Lectin-glycan binding curves and glycan profiling studies showed that GlcNAcβ1-4GlcNAc, GlcNAc trimers/tetramers, GlcNAc oligomers, (GlcNAcβ1-4)n, Manα1-6Man, mixtures of Man5 to Man9, high-Man, and Galβ1-4GlcNAc glycans constitute the major glycan components associated with the proteins of developing PN2, PN7, and PN14 wt and rd1 mice retinae. Nature of the glycome of wt and rd1 retinal proteins is retina-specific and similar during development, but varies quantitatively with neonatal age. Age-dependent down-regulation of GlcNAc glycans, as shown by decreased binding of DSA and LEL to the glycans associated with the proteins of PN14 wt and rd1 mice retinae, indicated that, in some respects, the process of trimming of these glycans in wt and rd1 mice retinae was similar during neonatal development. 
Almost negligible levels of Fucα1-2-, Fucα1-3-, Galα1-3-, Galβ1-3-/GalNAc, and Siaα2-6–linked glycans were observed in the glycome of wt and rd1 mice retinal proteins, suggesting that the mouse retina is deficient in enzymes required for the biosynthesis of such glycans. Observation of significantly higher level of STL-specific glycan GlcNAc oligomers in PN2 rd1 suggested that the glycan profile begins to change at an early stage of development of neonatal mouse retina, as reported previously. 3 Present quantitative studies showed that the nature of retinal glycans is diverse, dynamic, and retina-specific, and varies with the stage of development of wt and of degenerating rd1 mice retinae. 

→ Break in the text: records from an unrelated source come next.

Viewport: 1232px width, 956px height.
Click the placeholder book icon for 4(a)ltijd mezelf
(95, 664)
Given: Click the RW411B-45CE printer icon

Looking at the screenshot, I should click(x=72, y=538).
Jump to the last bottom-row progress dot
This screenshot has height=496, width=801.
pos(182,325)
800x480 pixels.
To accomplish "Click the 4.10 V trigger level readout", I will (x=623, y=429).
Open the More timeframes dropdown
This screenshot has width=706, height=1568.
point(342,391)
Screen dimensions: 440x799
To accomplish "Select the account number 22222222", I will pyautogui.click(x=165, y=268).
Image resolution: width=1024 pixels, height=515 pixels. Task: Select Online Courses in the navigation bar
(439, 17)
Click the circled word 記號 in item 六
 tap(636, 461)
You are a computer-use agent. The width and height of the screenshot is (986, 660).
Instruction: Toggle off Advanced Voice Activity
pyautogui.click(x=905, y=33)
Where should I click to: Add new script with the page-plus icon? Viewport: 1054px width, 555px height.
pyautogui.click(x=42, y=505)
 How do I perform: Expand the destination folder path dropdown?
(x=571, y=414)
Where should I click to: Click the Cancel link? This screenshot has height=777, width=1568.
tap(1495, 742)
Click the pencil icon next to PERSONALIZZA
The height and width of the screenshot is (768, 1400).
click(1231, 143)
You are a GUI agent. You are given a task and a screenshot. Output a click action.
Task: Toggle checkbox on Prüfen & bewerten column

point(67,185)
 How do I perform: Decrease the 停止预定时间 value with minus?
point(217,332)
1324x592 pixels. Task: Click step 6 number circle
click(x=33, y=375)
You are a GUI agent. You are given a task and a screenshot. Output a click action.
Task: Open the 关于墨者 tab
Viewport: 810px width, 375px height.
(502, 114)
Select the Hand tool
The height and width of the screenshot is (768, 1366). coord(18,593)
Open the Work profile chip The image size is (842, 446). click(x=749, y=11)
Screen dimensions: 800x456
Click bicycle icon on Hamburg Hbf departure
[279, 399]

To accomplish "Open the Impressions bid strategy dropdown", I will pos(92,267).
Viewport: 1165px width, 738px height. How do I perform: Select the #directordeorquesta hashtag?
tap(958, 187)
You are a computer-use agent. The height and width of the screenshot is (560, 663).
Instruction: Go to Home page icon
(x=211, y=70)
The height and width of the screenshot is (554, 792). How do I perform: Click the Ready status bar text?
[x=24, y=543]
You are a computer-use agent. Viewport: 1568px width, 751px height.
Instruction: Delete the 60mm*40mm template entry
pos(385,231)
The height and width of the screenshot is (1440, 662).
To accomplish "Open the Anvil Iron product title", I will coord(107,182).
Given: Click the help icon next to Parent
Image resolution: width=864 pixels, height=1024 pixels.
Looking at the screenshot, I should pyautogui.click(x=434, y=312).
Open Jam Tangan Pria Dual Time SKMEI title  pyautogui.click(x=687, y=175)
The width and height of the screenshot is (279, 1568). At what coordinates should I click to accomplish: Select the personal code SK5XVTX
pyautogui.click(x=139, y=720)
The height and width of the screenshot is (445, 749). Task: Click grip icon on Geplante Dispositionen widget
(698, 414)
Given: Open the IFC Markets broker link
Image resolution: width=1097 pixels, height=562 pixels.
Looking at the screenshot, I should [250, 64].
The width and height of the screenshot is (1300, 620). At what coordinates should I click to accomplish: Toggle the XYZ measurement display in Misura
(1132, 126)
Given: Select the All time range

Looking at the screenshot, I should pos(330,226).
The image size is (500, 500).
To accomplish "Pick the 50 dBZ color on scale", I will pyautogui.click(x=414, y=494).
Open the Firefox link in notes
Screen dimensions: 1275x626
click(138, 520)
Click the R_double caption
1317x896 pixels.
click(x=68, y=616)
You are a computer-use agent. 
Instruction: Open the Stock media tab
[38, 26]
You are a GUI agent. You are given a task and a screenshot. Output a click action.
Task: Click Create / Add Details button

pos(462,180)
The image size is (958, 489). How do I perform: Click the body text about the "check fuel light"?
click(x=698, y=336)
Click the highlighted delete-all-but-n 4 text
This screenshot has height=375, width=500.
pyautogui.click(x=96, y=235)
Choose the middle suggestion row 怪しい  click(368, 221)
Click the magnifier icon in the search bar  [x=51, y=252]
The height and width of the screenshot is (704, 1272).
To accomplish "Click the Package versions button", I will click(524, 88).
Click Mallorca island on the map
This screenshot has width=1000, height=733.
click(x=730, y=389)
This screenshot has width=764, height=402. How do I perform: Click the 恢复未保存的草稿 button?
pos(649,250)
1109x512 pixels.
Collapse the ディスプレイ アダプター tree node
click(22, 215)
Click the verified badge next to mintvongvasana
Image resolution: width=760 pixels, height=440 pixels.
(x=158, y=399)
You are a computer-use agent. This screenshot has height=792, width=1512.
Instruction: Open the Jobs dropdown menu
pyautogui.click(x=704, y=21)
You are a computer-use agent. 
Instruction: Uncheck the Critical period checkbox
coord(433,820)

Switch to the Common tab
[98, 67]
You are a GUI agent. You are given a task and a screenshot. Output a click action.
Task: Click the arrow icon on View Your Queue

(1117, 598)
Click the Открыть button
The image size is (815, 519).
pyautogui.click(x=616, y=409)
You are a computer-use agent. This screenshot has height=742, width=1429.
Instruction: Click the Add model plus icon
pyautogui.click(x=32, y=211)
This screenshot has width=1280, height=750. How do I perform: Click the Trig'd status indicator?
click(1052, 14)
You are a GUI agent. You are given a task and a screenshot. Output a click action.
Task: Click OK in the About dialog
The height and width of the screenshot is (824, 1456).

Different glycans associated with retinal proteins were either decreased or increased with increasing neonatal age of wt and rd1 retinae, and to a limited extent in PN14 rd1 retina undergoing rapid degeneration. A decrease in the levels of most of the glycans during neonatal retinal development or degeneration indicated trimming of glycans, possibly by an age-dependent increase in the activities of specific glycosidases. Similarly, an increase in the levels of only a few glycans indicated extension of these glycans, which can be attributed to an increase in the activities of specific glycosyl transferases, but is a limited process. Such changes in the glycome of proteins of wt and rd1 mice retinae possibly generate glycoisoforms 18,37,43 of retinal proteins, which bring about stage-specific changes in the structure and function of the retina during its development and degeneration. 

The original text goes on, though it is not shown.